For many people in Georgia, new happiness comes later in life through remarriage after divorce or the death of a spouse. However, any blended family–especially one with adult children on one or both sides–may need special consideration when it is time to consider planning for the future of your estate.
Planning for the future
Both partners in a blended family can benefit from open discussion about the outcomes they would like to see for their loved ones after they pass. They may wish to set up safeguards, putting aside specific property or sums of money to pass down to their children and ensuring that all parties are protected after their parent passes away. Estate planning attorneys can provide guidance to remarried couples seeking to support one another and protect both sides of the family throughout the process.

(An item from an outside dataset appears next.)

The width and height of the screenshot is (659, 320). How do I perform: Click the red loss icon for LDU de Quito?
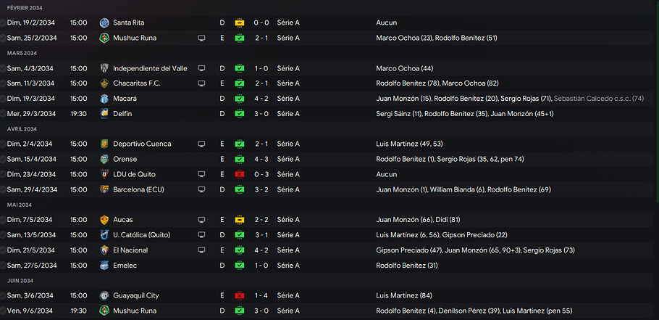(x=240, y=174)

Remember to change beneficiaries
When you remarry, estate planning may not be at the top of the agenda. However, there are some important tasks to address quickly. Life insurance policies, retirement accounts and investment funds often have named beneficiaries. In many cases, remarried couples may wish to name each other as the beneficiaries; they may also wish to preserve some accounts naming children as the recipients. However, when beneficiaries are not updated in a timely manner, a former spouse may remain part of the estate plan.
Updating wills and trusts
Along with changing beneficiaries, changing your will is also a priority after remarriage. You may want to add your spouse to your will while also specifying specific sums or properties to pass down to your children. Both spouses can work together to create an estate plan that reflects their interests and the needs of their loved ones.
Of course, individual circumstances may vary from one couple to another. One of you may have a child with disabilities requiring an ABLE account or a trust for their needs, or some children may be better equipped to handle inheritance than others. By communicating about future plans, blended families can work to achieve a harmonious estate plan.